With its cheesy effects, formulaic storytelling, and barely coherent mythos, Mighty Morphin Power Rangers may have seemed a perfectly disposable trifle when it premiered in the early 1990s. But creators Haim Saban and Shuki Levy’s Americanized tokusatsu, which lifts its fights scenes directly from the Japanese series Super Sentai, has persisted for nearly a quarter of a century by shamelessly pandering to the tastes of its young target audience. An artless fusion of not-so-disparate genres—sci-fi, superhero, kaiju, martial arts, and more—that suggests Transformers by way of Saved by the Bell, the show is above all else a half-hour toy commercial.

Power Rangers, director Dean Israelite’s franchise-establishing reboot (five more films are already planned), preserves these elements and keeps the same basic template as the original: Five high schoolers are summoned by a giant talking head named Zordon (voiced here by Bryan Cranston) and a fey, C-3PO-like robot (Bill Hader) to battle the evil space witch Rita Repulsa (Elizabeth Banks). They morph into colorful suits to fight bizarre monsters with karate, weapons, and giant robotic dinosaur cars that interlock to form a massive Optimus Prime-like battlebot. The new film wisely jettisons the queasy racial color-coding of the original series (in which an African-American boy was the “Black” Ranger, and an Asian-American girl was the “Yellow” one) while upping the diversity quotient with an autistic ranger and one who identifies as lesbian, though it still manages to position the white male jock (Dacre Montgomery) as the leader of the group.

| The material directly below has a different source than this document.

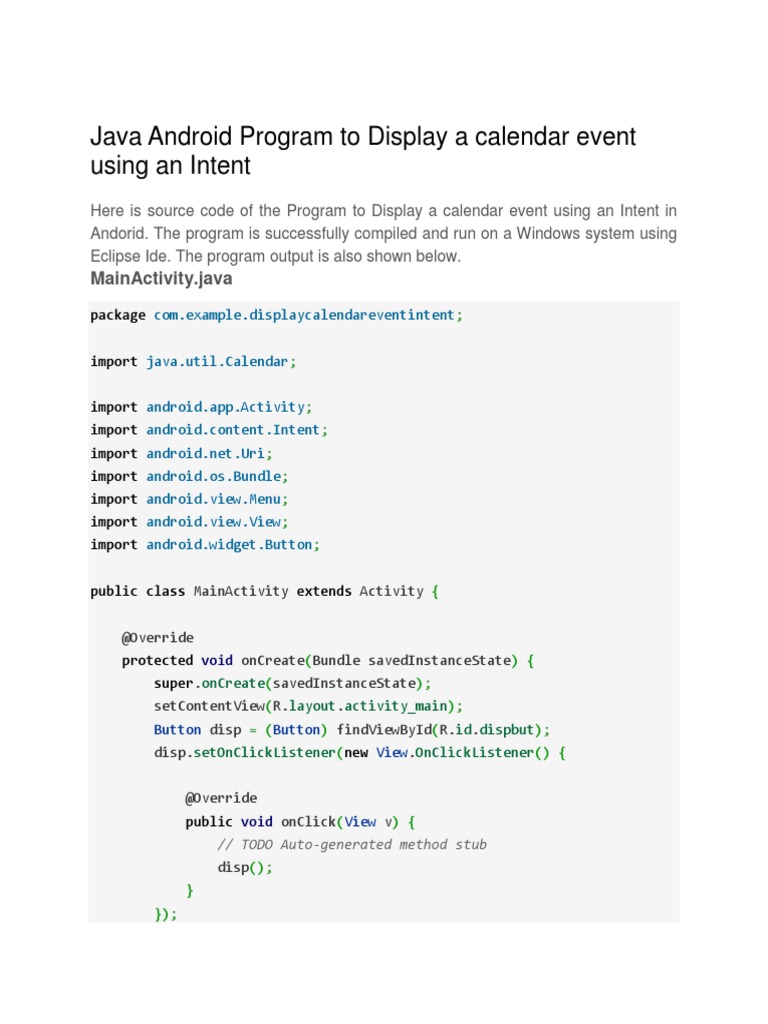Click the import android.view.Menu line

The film reconfigures the basic elements of the series into a Marvel-style superhero origin story, complete with shiny metallic suits (replacing the spandex of the original) and an effects-laden finale—which, as in your average Marvel movie, is a busy hodgepodge of explosions and bloodless carnage. Israelite gets some mileage out of the quintet’s pure excitement in discovering their powers as they hop over gorges and fling notes to each other in class with laser-like precision, and the cast mostly strikes the right balance between campiness and conviction, with Banks’s archly grotesque turn as Rita and RJ Cyler’s lovably dorky Billy being particular standouts.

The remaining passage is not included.